曲谷は石臼(粉挽臼)作りの里として知られ、臼博士として知られていた三輪茂雄の著書『臼』(法政大学出版)にも、大量生産地をもつ石臼のひとつとして「曲谷臼」が紹介されています。残念ながら現在は石臼作りがおこなわれていませんが、その名残りは、曲谷集落のあちこちに点在する石臼の失敗品から確認することができます。

集落の北で姉川に合流する起し又川の上流に、石臼の作業所跡が残されています。もっともよく知られた場所は、県道から2.5キロメートルほどさかのぼった五色の滝周辺です。石臼の失敗品を含めた石材でコの字状に囲った、「イシヤ」とよばれる作業場跡が川沿いに七か所あり、石を割るために彫られた矢穴を持つ石材が随所に露出し、この場所で石材を採掘しながら、作業場でおおまかな成形をおこなっていたことがよくわかります。

曲谷の水長修氏によると、明治期まではここでの作業が行われていて、出来上がった石臼素材を四ないし五個をかついで集落まで持ち帰ったということです。持ち帰るコストから、集落での失敗の可能性をなるべく低く抑えるため、現地で破損のおそれがある仕事を終えていたとのことで、合理的な工程管理が行われていたようです。

作業場は2メートル四方ほどの大きさで、人一人が作業するスペースが設けられていたに過ぎません。壁の高さが背丈ほどあるので、屋根は簡単な小屋がけが行われていたと想定されます。石臼の未製品を多く使うものと、四角い石材をもっぱら用いたものがあります。この五色の滝周辺だけでなく、サナギ谷やイワイ谷でも作業所が発見されていて、曲谷の北側の山中の谷々で、石臼の素材採取と加工が行われていたようです。なお、採掘の対象となった石材は花崗岩で、曲谷周辺の花崗岩は、水長氏の表現では「粘っこい」ため粉を引いても石材がくずれず石臼に適しているそうです。
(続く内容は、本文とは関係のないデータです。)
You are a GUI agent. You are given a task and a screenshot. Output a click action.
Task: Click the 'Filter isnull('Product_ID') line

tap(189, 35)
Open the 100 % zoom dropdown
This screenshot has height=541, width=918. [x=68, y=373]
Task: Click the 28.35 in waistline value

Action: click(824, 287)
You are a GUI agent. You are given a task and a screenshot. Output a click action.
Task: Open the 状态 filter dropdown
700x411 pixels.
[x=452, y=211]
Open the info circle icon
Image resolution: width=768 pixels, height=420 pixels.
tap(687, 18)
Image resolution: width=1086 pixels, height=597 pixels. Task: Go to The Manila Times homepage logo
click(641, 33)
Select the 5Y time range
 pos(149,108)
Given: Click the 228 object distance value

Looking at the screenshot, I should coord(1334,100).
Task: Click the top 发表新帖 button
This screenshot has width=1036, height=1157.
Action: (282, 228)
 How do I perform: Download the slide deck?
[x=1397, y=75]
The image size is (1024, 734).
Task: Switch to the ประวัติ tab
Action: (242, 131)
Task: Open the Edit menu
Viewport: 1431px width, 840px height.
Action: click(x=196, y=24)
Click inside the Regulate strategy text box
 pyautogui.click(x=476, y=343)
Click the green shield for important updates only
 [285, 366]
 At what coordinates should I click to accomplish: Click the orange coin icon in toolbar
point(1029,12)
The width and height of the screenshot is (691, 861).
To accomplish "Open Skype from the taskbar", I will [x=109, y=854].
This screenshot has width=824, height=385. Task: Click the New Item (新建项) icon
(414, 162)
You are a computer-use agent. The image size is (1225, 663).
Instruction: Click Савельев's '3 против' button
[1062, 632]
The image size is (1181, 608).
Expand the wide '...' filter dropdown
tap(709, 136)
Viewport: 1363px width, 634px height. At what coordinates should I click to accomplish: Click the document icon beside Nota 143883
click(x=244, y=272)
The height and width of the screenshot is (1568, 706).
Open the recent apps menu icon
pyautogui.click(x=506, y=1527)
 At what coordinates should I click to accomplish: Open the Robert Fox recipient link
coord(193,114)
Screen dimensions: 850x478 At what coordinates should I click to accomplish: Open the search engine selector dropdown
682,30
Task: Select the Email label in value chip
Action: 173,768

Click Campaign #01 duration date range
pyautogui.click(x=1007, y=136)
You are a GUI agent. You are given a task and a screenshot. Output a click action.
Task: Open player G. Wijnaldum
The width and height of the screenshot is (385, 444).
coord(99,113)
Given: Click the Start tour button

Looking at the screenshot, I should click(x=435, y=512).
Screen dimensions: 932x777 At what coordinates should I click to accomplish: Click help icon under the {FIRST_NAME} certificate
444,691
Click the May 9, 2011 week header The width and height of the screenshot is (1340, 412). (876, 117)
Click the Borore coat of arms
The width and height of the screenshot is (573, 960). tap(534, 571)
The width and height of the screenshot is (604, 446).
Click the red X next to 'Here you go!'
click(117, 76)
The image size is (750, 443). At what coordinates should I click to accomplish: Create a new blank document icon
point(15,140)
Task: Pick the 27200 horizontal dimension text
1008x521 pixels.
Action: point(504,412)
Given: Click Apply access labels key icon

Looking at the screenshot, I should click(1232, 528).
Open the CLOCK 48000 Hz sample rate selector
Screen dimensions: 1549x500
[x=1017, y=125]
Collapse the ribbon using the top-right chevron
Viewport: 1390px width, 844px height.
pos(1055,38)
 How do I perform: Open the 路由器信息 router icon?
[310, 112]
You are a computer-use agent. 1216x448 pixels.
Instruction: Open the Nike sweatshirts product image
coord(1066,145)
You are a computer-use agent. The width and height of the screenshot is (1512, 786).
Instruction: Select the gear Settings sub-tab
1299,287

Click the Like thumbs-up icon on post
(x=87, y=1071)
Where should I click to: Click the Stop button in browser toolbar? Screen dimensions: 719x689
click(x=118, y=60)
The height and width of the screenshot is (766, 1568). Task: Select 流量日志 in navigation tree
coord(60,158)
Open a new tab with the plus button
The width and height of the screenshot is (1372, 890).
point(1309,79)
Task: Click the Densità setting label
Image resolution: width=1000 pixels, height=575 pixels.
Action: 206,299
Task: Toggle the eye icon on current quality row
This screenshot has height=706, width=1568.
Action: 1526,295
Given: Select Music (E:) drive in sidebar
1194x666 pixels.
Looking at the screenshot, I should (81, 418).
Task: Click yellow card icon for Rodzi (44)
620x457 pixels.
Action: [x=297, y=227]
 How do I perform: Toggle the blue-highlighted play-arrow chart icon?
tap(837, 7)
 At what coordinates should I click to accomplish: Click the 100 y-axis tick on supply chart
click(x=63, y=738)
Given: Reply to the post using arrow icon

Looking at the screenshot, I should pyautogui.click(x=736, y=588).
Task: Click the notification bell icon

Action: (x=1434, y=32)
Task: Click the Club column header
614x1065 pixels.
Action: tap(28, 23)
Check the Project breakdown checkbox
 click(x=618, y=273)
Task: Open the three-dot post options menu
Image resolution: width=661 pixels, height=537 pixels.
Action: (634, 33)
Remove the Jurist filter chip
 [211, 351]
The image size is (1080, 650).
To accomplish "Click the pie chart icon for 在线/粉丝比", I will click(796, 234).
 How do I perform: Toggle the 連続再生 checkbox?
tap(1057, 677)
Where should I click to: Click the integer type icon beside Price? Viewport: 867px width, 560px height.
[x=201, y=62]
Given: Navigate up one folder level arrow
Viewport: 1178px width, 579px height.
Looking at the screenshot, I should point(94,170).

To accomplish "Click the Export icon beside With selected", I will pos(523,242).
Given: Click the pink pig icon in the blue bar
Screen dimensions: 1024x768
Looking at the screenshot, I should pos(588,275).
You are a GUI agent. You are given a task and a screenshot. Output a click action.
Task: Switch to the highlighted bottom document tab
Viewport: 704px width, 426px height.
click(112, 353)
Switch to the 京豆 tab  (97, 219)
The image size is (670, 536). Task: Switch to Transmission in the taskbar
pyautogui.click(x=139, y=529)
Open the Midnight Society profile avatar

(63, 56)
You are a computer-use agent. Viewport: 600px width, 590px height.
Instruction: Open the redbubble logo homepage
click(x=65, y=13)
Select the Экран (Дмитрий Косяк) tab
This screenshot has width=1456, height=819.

このため花崗岩を産出する東草野一帯でも、曲谷の石材のみが石臼用に用いられたと考えられます。逆に、曲谷の墓地の墓石は曲谷石製ではなく、これは「粘っこい」曲谷石では、稜が鋭く立たないので、墓石には向かないということですが、石仏などには用いられています。

水長氏からの聞き取りによると、明治期には曲谷のすべての家が石屋であり、農業の傍ら石臼を作っていたそうです。ここで作られた石臼は問屋まで運ばれ、そこから各地に出荷されました。曲谷臼は滋賀県下や岐阜県下に広く及んでいて、流通ルートの一端が知られています。山間部の集落は、耕地面積が少ないことから、現金収入につながる独自の産業を模索し、発展させました。曲谷の石臼作りは、そのもっとも典型的なものです。